[ASSIGNMENT]:
A faithful copy of the listing below is required.

[TASK MATERIAL]:
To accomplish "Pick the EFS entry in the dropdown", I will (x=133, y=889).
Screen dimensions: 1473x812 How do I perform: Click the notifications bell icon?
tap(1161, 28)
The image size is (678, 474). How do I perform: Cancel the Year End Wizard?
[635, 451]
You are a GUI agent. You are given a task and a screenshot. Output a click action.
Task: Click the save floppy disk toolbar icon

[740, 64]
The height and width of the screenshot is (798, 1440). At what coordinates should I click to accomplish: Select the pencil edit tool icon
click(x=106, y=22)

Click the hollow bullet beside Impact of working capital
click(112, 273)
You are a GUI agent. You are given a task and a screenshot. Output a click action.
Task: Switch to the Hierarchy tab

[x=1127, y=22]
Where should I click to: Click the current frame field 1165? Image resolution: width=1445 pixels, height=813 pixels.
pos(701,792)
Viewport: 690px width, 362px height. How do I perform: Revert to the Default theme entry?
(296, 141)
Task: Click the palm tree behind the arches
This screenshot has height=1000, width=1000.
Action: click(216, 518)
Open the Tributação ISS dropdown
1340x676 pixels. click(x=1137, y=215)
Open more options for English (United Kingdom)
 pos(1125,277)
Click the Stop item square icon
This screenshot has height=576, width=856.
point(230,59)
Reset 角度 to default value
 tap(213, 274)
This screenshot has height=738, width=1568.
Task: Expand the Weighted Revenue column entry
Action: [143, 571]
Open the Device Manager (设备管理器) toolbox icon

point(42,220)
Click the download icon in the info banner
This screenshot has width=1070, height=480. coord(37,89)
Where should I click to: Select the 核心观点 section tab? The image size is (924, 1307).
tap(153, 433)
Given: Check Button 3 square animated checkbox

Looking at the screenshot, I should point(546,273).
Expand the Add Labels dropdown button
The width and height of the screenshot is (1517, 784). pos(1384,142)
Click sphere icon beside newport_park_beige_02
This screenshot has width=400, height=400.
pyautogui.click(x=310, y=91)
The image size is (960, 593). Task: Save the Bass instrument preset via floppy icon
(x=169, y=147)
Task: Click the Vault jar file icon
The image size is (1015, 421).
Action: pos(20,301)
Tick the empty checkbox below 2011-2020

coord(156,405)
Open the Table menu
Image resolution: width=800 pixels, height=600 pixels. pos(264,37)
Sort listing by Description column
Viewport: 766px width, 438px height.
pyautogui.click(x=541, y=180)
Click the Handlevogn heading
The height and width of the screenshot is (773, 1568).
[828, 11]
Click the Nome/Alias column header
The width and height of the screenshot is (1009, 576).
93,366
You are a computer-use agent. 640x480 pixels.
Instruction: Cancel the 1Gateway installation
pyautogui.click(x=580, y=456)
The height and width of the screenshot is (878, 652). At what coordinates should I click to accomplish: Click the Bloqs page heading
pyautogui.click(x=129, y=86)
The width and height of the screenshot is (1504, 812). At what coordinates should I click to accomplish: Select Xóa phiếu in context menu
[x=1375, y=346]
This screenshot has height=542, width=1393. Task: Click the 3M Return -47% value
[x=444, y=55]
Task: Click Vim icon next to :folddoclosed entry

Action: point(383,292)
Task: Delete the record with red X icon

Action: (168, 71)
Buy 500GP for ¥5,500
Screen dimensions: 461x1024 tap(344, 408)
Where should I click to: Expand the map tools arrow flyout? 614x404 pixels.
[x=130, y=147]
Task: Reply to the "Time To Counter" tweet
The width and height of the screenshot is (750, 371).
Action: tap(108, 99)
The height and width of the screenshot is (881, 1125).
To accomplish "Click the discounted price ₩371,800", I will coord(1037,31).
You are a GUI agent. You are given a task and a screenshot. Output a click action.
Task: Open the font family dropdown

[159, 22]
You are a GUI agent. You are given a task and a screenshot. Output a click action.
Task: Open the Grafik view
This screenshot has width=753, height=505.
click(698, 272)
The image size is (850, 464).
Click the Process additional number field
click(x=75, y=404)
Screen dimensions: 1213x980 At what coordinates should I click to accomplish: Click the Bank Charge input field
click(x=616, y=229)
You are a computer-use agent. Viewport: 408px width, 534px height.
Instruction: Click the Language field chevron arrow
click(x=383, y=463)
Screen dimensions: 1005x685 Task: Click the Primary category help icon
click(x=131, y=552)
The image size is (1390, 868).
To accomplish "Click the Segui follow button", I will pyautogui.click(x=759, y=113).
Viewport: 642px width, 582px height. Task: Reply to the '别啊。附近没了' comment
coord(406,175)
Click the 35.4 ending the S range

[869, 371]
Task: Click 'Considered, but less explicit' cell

[EXERCISE ANSWER]:
To accomplish "Pick the EFS entry in the dropdown", I will (x=133, y=889).
Screen dimensions: 1473x812 How do I perform: Click the notifications bell icon?
tap(1161, 28)
The image size is (678, 474). How do I perform: Cancel the Year End Wizard?
[635, 451]
You are a GUI agent. You are given a task and a screenshot. Output a click action.
Task: Click the save floppy disk toolbar icon

[740, 64]
The height and width of the screenshot is (798, 1440). At what coordinates should I click to accomplish: Select the pencil edit tool icon
click(x=106, y=22)

Click the hollow bullet beside Impact of working capital
click(112, 273)
You are a GUI agent. You are given a task and a screenshot. Output a click action.
Task: Switch to the Hierarchy tab

[x=1127, y=22]
Where should I click to: Click the current frame field 1165? Image resolution: width=1445 pixels, height=813 pixels.
pos(701,792)
Viewport: 690px width, 362px height. How do I perform: Revert to the Default theme entry?
(296, 141)
Task: Click the palm tree behind the arches
This screenshot has height=1000, width=1000.
Action: click(216, 518)
Open the Tributação ISS dropdown
1340x676 pixels. click(x=1137, y=215)
Open more options for English (United Kingdom)
 pos(1125,277)
Click the Stop item square icon
This screenshot has height=576, width=856.
point(230,59)
Reset 角度 to default value
 tap(213, 274)
This screenshot has height=738, width=1568.
Task: Expand the Weighted Revenue column entry
Action: [143, 571]
Open the Device Manager (设备管理器) toolbox icon

point(42,220)
Click the download icon in the info banner
This screenshot has width=1070, height=480. coord(37,89)
Where should I click to: Select the 核心观点 section tab? The image size is (924, 1307).
tap(153, 433)
Given: Check Button 3 square animated checkbox

Looking at the screenshot, I should point(546,273).
Expand the Add Labels dropdown button
The width and height of the screenshot is (1517, 784). pos(1384,142)
Click sphere icon beside newport_park_beige_02
This screenshot has width=400, height=400.
pyautogui.click(x=310, y=91)
The image size is (960, 593). Task: Save the Bass instrument preset via floppy icon
(x=169, y=147)
Task: Click the Vault jar file icon
The image size is (1015, 421).
Action: pos(20,301)
Tick the empty checkbox below 2011-2020

coord(156,405)
Open the Table menu
Image resolution: width=800 pixels, height=600 pixels. pos(264,37)
Sort listing by Description column
Viewport: 766px width, 438px height.
pyautogui.click(x=541, y=180)
Click the Handlevogn heading
The height and width of the screenshot is (773, 1568).
[828, 11]
Click the Nome/Alias column header
The width and height of the screenshot is (1009, 576).
93,366
You are a computer-use agent. 640x480 pixels.
Instruction: Cancel the 1Gateway installation
pyautogui.click(x=580, y=456)
The height and width of the screenshot is (878, 652). At what coordinates should I click to accomplish: Click the Bloqs page heading
pyautogui.click(x=129, y=86)
The width and height of the screenshot is (1504, 812). At what coordinates should I click to accomplish: Select Xóa phiếu in context menu
[x=1375, y=346]
This screenshot has height=542, width=1393. Task: Click the 3M Return -47% value
[x=444, y=55]
Task: Click Vim icon next to :folddoclosed entry

Action: point(383,292)
Task: Delete the record with red X icon

Action: (168, 71)
Buy 500GP for ¥5,500
Screen dimensions: 461x1024 tap(344, 408)
Where should I click to: Expand the map tools arrow flyout? 614x404 pixels.
[x=130, y=147]
Task: Reply to the "Time To Counter" tweet
The width and height of the screenshot is (750, 371).
Action: tap(108, 99)
The height and width of the screenshot is (881, 1125).
To accomplish "Click the discounted price ₩371,800", I will coord(1037,31).
You are a GUI agent. You are given a task and a screenshot. Output a click action.
Task: Open the font family dropdown

[159, 22]
You are a GUI agent. You are given a task and a screenshot. Output a click action.
Task: Open the Grafik view
This screenshot has width=753, height=505.
click(698, 272)
The image size is (850, 464).
Click the Process additional number field
click(x=75, y=404)
Screen dimensions: 1213x980 At what coordinates should I click to accomplish: Click the Bank Charge input field
click(x=616, y=229)
You are a computer-use agent. Viewport: 408px width, 534px height.
Instruction: Click the Language field chevron arrow
click(x=383, y=463)
Screen dimensions: 1005x685 Task: Click the Primary category help icon
click(x=131, y=552)
The image size is (1390, 868).
To accomplish "Click the Segui follow button", I will pyautogui.click(x=759, y=113).
Viewport: 642px width, 582px height. Task: Reply to the '别啊。附近没了' comment
coord(406,175)
Click the 35.4 ending the S range

[869, 371]
Task: Click 'Considered, but less explicit' cell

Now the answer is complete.